"How do we distinguish a sufficently complex adaptation from a non-complex one for the purposes of your criteria?"
Most adaptations are complex. There are a few that aren't, mostly that only require changes within one gene of only a few amino acids.
"what qualifies as a random mutation?"
Anything that is not organism-directed (either the organism itself or other organisms).
"Does retrovirus infection count?"
Nope.
"UV damage?"
Yes.
"Changes in ploidy?"
This has not been sufficiently determined. I would lean towards "no".
"Or only errors in replication?"
Interestingly, I'm pretty sure much of what is considered "errors in replication" are processes we simply don't understand.
"Normal sexual recombination is random to a certain extent."
Are you sure about that? I would ssay that the only thing "random" about it is that we don't understand the process.
So you're defining a complex mutation by the number of base pairs that change?
How many DNA base pairs would need to change to constitute a complex adaptation as compared to a non-complex one? Does it matter where on the genome the DNA changes, considering that tweaking developmental genes leads to exponentially different characteristics whereas changing base pairs in other parts of the genome may do nothing at all?
On top of that, if you're going to define a complex mutation by the number of base pairs involved (since you effectively disregard recombination as nonrandom) and you want to see this scale of viable mutation in the last hundred years in order to demonstrate evolution in action - then you're actually asking for evidence against evolutionary theory, which indicates that random mutation causes large changes over millions of years, not hundreds.
Interestingly, I'm pretty sure much of what is considered "errors in replication" are processes we simply don't understand.
No.
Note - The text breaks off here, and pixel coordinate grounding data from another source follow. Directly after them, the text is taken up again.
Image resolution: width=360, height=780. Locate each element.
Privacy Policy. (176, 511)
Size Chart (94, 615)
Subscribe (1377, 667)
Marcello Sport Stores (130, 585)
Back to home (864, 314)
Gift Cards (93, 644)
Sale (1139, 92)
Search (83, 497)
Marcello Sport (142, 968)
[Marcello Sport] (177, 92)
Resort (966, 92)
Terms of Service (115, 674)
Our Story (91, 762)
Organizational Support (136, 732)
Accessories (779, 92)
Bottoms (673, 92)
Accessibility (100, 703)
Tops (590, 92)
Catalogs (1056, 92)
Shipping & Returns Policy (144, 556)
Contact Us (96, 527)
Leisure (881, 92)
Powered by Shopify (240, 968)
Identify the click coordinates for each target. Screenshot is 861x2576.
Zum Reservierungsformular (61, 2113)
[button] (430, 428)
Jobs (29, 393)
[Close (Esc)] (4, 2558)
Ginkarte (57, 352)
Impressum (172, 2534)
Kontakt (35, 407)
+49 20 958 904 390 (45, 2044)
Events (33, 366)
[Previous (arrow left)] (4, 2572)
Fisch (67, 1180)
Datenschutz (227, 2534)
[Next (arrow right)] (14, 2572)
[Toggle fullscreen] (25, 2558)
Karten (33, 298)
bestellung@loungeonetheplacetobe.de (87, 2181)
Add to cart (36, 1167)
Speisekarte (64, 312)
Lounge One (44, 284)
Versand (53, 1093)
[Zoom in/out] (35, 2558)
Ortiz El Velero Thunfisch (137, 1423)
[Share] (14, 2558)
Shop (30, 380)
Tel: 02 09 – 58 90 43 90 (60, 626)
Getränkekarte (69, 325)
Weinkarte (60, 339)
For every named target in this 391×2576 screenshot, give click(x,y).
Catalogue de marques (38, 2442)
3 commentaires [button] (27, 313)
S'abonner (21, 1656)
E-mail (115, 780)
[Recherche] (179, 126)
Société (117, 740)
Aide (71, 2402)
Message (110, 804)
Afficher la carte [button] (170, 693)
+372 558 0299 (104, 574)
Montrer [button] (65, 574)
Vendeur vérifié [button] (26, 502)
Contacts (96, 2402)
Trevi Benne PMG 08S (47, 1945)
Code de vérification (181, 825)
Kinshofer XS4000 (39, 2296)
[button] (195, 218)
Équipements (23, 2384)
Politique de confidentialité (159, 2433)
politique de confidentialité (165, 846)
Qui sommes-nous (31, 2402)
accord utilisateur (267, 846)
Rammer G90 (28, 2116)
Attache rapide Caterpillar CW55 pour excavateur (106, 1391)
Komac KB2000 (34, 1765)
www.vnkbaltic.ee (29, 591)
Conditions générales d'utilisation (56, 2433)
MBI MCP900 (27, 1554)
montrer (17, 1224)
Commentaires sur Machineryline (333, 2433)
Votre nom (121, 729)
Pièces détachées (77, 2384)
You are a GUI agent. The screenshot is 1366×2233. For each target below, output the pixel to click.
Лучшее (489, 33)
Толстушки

Errors in replication are a fundamental part of the chemistry involved in DNA polymerase activity. We understand it very well.
"Normal sexual recombination is random to a certain extent." ; Are you sure about that? I would ssay that the only thing "random" about it is that we don't understand the process.
Then you would be wrong. We understand the process very well. Segregation of chromosomes at meiosis during gamete production is a random process. It's a coin flip whether the sperm gets the maternal chromosome or the paternal one. Even genes on the same chromosome are randomly recombined due to crossing over.